However you want to look at it, Joe Dumars is one of the greatest Detroit Pistons of all time.
He played his entire 14-year career with the Pistons, something that is pretty rare, even for a guy who made six All-Star teams. Players were much more likely to stick with their original teams in those days, but even Michael Jordan didn’t play his entire career with one team.
Joe Dumars was one of the best two-ways guards in NBA history, as he could get you 25 points on one end and guard the other team’s best perimeter player on the other. The passing of time has actually made Dumars underrated as a player, but those of us who saw him play know that he is arguably the second-best Piston of all time after Isiah Thomas.
But he wasn’t just great as a player, he acted as a bridge between three different eras of Detroit Pistons’ basketball and helped bring success to all of them.
Detroit Pistons: Joe Dumars connected three eras
Dumars won two titles with the Detroit Pistons as part of the Bad Boys, the era that really defined the franchise and put them on the NBA map.

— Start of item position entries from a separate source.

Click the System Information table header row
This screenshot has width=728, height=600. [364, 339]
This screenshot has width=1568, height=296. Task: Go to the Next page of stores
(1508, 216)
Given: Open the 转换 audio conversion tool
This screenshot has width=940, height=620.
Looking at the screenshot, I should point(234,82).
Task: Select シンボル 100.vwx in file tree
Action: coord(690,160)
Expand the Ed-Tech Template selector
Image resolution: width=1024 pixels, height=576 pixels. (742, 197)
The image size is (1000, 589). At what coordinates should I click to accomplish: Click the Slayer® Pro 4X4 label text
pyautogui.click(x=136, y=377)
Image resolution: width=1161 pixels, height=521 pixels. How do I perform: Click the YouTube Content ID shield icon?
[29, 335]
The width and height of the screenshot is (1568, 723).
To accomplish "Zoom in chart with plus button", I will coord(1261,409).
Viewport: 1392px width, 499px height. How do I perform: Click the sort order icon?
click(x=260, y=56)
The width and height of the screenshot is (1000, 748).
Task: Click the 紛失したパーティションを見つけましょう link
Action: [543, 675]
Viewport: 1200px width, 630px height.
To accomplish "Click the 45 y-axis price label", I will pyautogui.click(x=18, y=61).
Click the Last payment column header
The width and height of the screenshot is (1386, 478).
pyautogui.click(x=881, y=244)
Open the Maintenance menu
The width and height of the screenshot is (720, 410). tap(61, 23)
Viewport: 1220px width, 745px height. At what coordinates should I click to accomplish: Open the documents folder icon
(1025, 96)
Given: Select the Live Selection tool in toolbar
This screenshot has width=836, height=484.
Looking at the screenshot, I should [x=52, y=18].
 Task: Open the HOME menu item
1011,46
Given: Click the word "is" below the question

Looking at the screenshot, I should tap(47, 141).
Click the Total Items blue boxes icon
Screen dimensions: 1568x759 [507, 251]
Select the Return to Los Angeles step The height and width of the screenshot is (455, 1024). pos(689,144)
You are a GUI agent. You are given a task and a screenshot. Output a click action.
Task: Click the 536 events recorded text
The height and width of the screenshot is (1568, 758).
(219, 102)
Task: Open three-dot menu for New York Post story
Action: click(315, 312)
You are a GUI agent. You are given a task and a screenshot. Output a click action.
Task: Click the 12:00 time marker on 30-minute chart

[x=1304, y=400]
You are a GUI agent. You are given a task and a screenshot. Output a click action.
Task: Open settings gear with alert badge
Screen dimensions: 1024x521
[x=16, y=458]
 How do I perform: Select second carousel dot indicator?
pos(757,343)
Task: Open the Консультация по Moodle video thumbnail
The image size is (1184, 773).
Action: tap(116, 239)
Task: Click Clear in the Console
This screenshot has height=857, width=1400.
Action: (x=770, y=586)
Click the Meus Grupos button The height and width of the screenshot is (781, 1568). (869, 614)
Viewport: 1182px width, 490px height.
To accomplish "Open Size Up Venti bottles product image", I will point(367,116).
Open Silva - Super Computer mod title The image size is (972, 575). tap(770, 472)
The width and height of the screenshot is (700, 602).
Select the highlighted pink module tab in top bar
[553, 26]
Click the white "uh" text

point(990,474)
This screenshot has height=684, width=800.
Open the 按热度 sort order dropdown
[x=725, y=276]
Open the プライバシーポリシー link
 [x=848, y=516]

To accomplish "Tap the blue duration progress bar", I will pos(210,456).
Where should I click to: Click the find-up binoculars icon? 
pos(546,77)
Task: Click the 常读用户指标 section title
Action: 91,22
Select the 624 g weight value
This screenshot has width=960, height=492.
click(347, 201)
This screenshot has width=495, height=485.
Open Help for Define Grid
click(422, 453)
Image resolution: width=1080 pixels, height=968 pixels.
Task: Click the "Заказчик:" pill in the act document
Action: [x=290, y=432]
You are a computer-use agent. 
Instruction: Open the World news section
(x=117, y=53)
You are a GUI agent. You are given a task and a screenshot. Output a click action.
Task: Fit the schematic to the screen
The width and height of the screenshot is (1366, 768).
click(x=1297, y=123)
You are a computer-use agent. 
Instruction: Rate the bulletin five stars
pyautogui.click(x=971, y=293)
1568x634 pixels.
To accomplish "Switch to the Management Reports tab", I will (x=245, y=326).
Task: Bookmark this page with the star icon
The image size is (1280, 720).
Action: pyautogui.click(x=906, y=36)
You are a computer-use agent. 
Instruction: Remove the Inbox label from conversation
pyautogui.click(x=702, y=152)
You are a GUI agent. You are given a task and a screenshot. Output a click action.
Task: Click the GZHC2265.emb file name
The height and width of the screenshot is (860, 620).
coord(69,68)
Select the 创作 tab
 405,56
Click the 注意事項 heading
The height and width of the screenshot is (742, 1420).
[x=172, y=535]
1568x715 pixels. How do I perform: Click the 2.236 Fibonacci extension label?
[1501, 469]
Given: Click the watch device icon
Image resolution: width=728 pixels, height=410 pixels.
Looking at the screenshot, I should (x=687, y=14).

I would argue that the 1988-89 Pistons were a top-5 team of all-time, a deep and talented group that had one of the best defenses in the NBA but also boasted an underrated offense as well.
That era came to a fairly abrupt end and the team started to break apart, but Dumars didn’t go anywhere. He was still on the team when they drafted Grant Hill, and was part of the 1996-97 squad that might have been the Pistons most overachieving team in franchise history.
Dumars finally retired after the1998-99 season as one of the greatest Pistons of all time and the lone holdout from those Bad Boys’ teams, the guy who ushered in a new era.
But he wasn’t done there.
Dumars was hired as President of Basketball operations just a season later, and would once again be tasked with being the bridge between eras.
He was one of the best executives in the NBA in his 14 seasons, winning a title, two Eastern Conference championships and six trips to the conference finals, again acting as the bridge between the Grant Hill era and the Goin’ to Work crew.
It’s hilarious and criminal that some fans think of Dumars’ time as an executive a failure because he hired some bad coaches and made a few bad free-agent signings in the latter stages of his career with the Pistons, as few executives in the history of the sport have put together a run of sustained success like Dumars had.
I think when you factor in his many roles and longevity with the team, as well as his success as star player, role player and executive, Joe Dumars has an argument as the greatest Piston of all time.